Make your reply a word-for-word repeat of the records.

(Source records)
---------------
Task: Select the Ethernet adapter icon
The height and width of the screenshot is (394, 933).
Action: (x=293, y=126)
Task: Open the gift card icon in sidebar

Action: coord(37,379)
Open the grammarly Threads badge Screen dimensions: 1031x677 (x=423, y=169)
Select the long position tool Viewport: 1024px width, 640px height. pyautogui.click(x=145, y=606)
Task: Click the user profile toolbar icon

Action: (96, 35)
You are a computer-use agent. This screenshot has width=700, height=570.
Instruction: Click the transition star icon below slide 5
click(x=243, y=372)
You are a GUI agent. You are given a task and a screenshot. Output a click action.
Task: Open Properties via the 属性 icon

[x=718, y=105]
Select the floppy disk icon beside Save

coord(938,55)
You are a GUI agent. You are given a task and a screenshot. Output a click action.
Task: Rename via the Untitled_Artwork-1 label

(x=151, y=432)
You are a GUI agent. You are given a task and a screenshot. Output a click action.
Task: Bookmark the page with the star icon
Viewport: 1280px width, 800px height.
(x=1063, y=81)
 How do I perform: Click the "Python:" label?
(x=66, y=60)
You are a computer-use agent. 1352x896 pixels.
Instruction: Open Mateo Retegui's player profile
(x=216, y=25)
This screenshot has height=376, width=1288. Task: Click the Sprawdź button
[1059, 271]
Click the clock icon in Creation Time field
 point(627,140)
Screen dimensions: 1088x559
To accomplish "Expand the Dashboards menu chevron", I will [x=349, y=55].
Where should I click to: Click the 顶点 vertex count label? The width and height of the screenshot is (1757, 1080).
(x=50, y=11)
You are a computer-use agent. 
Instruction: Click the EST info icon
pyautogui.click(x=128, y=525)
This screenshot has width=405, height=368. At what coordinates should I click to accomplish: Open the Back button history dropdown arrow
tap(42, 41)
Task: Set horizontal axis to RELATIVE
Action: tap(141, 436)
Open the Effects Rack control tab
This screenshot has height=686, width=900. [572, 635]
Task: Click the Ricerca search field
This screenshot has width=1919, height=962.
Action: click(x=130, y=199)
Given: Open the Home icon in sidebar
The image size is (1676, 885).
---------------
Expected output:
Task: Select the Ethernet adapter icon
The height and width of the screenshot is (394, 933).
Action: (x=293, y=126)
Task: Open the gift card icon in sidebar

Action: coord(37,379)
Open the grammarly Threads badge Screen dimensions: 1031x677 (x=423, y=169)
Select the long position tool Viewport: 1024px width, 640px height. pyautogui.click(x=145, y=606)
Task: Click the user profile toolbar icon

Action: (96, 35)
You are a computer-use agent. This screenshot has width=700, height=570.
Instruction: Click the transition star icon below slide 5
click(x=243, y=372)
You are a GUI agent. You are given a task and a screenshot. Output a click action.
Task: Open Properties via the 属性 icon

[x=718, y=105]
Select the floppy disk icon beside Save

coord(938,55)
You are a GUI agent. You are given a task and a screenshot. Output a click action.
Task: Rename via the Untitled_Artwork-1 label

(x=151, y=432)
You are a GUI agent. You are given a task and a screenshot. Output a click action.
Task: Bookmark the page with the star icon
Viewport: 1280px width, 800px height.
(x=1063, y=81)
 How do I perform: Click the "Python:" label?
(x=66, y=60)
You are a computer-use agent. 1352x896 pixels.
Instruction: Open Mateo Retegui's player profile
(x=216, y=25)
This screenshot has height=376, width=1288. Task: Click the Sprawdź button
[1059, 271]
Click the clock icon in Creation Time field
 point(627,140)
Screen dimensions: 1088x559
To accomplish "Expand the Dashboards menu chevron", I will [x=349, y=55].
Where should I click to: Click the 顶点 vertex count label? The width and height of the screenshot is (1757, 1080).
(x=50, y=11)
You are a computer-use agent. 
Instruction: Click the EST info icon
pyautogui.click(x=128, y=525)
This screenshot has width=405, height=368. At what coordinates should I click to accomplish: Open the Back button history dropdown arrow
tap(42, 41)
Task: Set horizontal axis to RELATIVE
Action: tap(141, 436)
Open the Effects Rack control tab
This screenshot has height=686, width=900. [572, 635]
Task: Click the Ricerca search field
This screenshot has width=1919, height=962.
Action: click(x=130, y=199)
Given: Open the Home icon in sidebar
The image size is (1676, 885).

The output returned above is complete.